### [Written instruction]
Reproduce every one of the following records verbatim, altering nothing.
═══ Records provided
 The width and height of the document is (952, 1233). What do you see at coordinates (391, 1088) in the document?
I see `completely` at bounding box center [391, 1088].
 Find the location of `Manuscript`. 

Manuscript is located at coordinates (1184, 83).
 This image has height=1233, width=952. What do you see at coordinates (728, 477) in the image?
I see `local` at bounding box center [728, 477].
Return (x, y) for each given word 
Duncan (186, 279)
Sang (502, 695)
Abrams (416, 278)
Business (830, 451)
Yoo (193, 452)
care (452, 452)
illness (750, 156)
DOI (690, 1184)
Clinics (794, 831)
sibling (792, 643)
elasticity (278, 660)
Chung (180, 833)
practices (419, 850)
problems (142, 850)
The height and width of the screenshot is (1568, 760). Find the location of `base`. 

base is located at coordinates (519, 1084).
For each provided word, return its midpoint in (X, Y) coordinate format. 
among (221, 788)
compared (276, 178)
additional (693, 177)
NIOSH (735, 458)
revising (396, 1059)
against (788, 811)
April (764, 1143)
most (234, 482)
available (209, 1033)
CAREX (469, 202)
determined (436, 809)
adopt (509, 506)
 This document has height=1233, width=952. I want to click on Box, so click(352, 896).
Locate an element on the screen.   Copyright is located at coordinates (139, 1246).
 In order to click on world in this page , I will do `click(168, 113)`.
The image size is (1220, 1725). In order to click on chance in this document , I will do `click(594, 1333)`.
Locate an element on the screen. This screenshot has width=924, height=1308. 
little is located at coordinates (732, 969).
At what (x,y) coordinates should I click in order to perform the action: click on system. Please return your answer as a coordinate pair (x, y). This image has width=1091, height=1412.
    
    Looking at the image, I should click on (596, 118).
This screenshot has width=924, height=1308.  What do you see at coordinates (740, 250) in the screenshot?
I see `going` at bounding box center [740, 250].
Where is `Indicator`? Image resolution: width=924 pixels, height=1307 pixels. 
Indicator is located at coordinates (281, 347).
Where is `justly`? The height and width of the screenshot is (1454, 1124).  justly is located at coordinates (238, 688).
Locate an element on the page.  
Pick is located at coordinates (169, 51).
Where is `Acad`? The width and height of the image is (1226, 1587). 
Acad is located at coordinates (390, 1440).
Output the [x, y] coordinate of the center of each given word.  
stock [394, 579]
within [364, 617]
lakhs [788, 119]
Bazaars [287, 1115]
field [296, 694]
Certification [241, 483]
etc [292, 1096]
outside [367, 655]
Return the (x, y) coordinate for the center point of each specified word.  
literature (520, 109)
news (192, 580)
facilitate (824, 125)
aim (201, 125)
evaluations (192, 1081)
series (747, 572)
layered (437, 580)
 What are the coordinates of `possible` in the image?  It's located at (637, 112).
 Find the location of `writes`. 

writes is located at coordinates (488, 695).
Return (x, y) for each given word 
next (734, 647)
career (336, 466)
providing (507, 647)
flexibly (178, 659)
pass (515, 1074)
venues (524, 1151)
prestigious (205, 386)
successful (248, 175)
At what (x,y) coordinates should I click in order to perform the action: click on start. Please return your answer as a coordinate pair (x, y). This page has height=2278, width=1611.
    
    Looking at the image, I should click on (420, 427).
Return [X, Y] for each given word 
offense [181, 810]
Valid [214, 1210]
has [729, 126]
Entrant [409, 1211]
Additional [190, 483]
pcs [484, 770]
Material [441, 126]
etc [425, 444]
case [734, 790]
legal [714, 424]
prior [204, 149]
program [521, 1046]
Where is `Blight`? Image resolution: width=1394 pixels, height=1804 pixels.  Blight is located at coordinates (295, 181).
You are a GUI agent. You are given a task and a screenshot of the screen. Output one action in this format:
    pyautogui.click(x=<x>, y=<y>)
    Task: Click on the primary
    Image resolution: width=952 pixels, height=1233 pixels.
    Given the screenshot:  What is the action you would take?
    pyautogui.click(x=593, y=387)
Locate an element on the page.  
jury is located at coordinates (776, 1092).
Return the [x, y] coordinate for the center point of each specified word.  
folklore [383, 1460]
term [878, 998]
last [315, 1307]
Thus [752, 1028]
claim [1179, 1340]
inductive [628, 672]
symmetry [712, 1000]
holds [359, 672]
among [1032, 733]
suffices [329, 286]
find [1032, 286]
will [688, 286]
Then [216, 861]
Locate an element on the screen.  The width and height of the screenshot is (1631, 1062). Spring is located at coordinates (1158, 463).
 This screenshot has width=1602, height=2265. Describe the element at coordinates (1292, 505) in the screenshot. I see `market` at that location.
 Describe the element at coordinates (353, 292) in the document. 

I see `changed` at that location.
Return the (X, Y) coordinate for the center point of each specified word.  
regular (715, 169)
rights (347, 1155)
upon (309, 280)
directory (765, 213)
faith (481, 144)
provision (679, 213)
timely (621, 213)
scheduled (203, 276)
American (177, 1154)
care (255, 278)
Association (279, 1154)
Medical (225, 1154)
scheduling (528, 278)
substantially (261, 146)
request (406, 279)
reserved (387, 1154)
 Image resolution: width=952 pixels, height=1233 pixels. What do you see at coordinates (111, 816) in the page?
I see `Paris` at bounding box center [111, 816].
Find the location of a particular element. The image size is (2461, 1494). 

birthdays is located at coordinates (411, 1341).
══════
### [Solution to this task]
 The width and height of the document is (952, 1233). What do you see at coordinates (391, 1088) in the document?
I see `completely` at bounding box center [391, 1088].
 Find the location of `Manuscript`. 

Manuscript is located at coordinates (1184, 83).
 This image has height=1233, width=952. What do you see at coordinates (728, 477) in the image?
I see `local` at bounding box center [728, 477].
Return (x, y) for each given word 
Duncan (186, 279)
Sang (502, 695)
Abrams (416, 278)
Business (830, 451)
Yoo (193, 452)
care (452, 452)
illness (750, 156)
DOI (690, 1184)
Clinics (794, 831)
sibling (792, 643)
elasticity (278, 660)
Chung (180, 833)
practices (419, 850)
problems (142, 850)
The height and width of the screenshot is (1568, 760). Find the location of `base`. 

base is located at coordinates (519, 1084).
For each provided word, return its midpoint in (X, Y) coordinate format. 
among (221, 788)
compared (276, 178)
additional (693, 177)
NIOSH (735, 458)
revising (396, 1059)
against (788, 811)
April (764, 1143)
most (234, 482)
available (209, 1033)
CAREX (469, 202)
determined (436, 809)
adopt (509, 506)
 This document has height=1233, width=952. I want to click on Box, so click(352, 896).
Locate an element on the screen.   Copyright is located at coordinates (139, 1246).
 In order to click on world in this page , I will do `click(168, 113)`.
The image size is (1220, 1725). In order to click on chance in this document , I will do `click(594, 1333)`.
Locate an element on the screen. This screenshot has width=924, height=1308. 
little is located at coordinates (732, 969).
At what (x,y) coordinates should I click in order to perform the action: click on system. Please return your answer as a coordinate pair (x, y). This image has width=1091, height=1412.
    
    Looking at the image, I should click on (596, 118).
This screenshot has width=924, height=1308.  What do you see at coordinates (740, 250) in the screenshot?
I see `going` at bounding box center [740, 250].
Where is `Indicator`? Image resolution: width=924 pixels, height=1307 pixels. 
Indicator is located at coordinates (281, 347).
Where is `justly`? The height and width of the screenshot is (1454, 1124).  justly is located at coordinates (238, 688).
Locate an element on the page.  
Pick is located at coordinates (169, 51).
Where is `Acad`? The width and height of the image is (1226, 1587). 
Acad is located at coordinates (390, 1440).
Output the [x, y] coordinate of the center of each given word.  
stock [394, 579]
within [364, 617]
lakhs [788, 119]
Bazaars [287, 1115]
field [296, 694]
Certification [241, 483]
etc [292, 1096]
outside [367, 655]
Return the (x, y) coordinate for the center point of each specified word.  
literature (520, 109)
news (192, 580)
facilitate (824, 125)
aim (201, 125)
evaluations (192, 1081)
series (747, 572)
layered (437, 580)
 What are the coordinates of `possible` in the image?  It's located at (637, 112).
 Find the location of `writes`. 

writes is located at coordinates (488, 695).
Return (x, y) for each given word 
next (734, 647)
career (336, 466)
providing (507, 647)
flexibly (178, 659)
pass (515, 1074)
venues (524, 1151)
prestigious (205, 386)
successful (248, 175)
At what (x,y) coordinates should I click in order to perform the action: click on start. Please return your answer as a coordinate pair (x, y). This page has height=2278, width=1611.
    
    Looking at the image, I should click on (420, 427).
Return [X, Y] for each given word 
offense [181, 810]
Valid [214, 1210]
has [729, 126]
Entrant [409, 1211]
Additional [190, 483]
pcs [484, 770]
Material [441, 126]
etc [425, 444]
case [734, 790]
legal [714, 424]
prior [204, 149]
program [521, 1046]
Where is `Blight`? Image resolution: width=1394 pixels, height=1804 pixels.  Blight is located at coordinates (295, 181).
You are a GUI agent. You are given a task and a screenshot of the screen. Output one action in this format:
    pyautogui.click(x=<x>, y=<y>)
    Task: Click on the primary
    Image resolution: width=952 pixels, height=1233 pixels.
    Given the screenshot:  What is the action you would take?
    pyautogui.click(x=593, y=387)
Locate an element on the page.  
jury is located at coordinates (776, 1092).
Return the [x, y] coordinate for the center point of each specified word.  
folklore [383, 1460]
term [878, 998]
last [315, 1307]
Thus [752, 1028]
claim [1179, 1340]
inductive [628, 672]
symmetry [712, 1000]
holds [359, 672]
among [1032, 733]
suffices [329, 286]
find [1032, 286]
will [688, 286]
Then [216, 861]
Locate an element on the screen.  The width and height of the screenshot is (1631, 1062). Spring is located at coordinates (1158, 463).
 This screenshot has width=1602, height=2265. Describe the element at coordinates (1292, 505) in the screenshot. I see `market` at that location.
 Describe the element at coordinates (353, 292) in the document. 

I see `changed` at that location.
Return the (X, Y) coordinate for the center point of each specified word.  
regular (715, 169)
rights (347, 1155)
upon (309, 280)
directory (765, 213)
faith (481, 144)
provision (679, 213)
timely (621, 213)
scheduled (203, 276)
American (177, 1154)
care (255, 278)
Association (279, 1154)
Medical (225, 1154)
scheduling (528, 278)
substantially (261, 146)
request (406, 279)
reserved (387, 1154)
 Image resolution: width=952 pixels, height=1233 pixels. What do you see at coordinates (111, 816) in the page?
I see `Paris` at bounding box center [111, 816].
Find the location of a particular element. The image size is (2461, 1494). 

birthdays is located at coordinates (411, 1341).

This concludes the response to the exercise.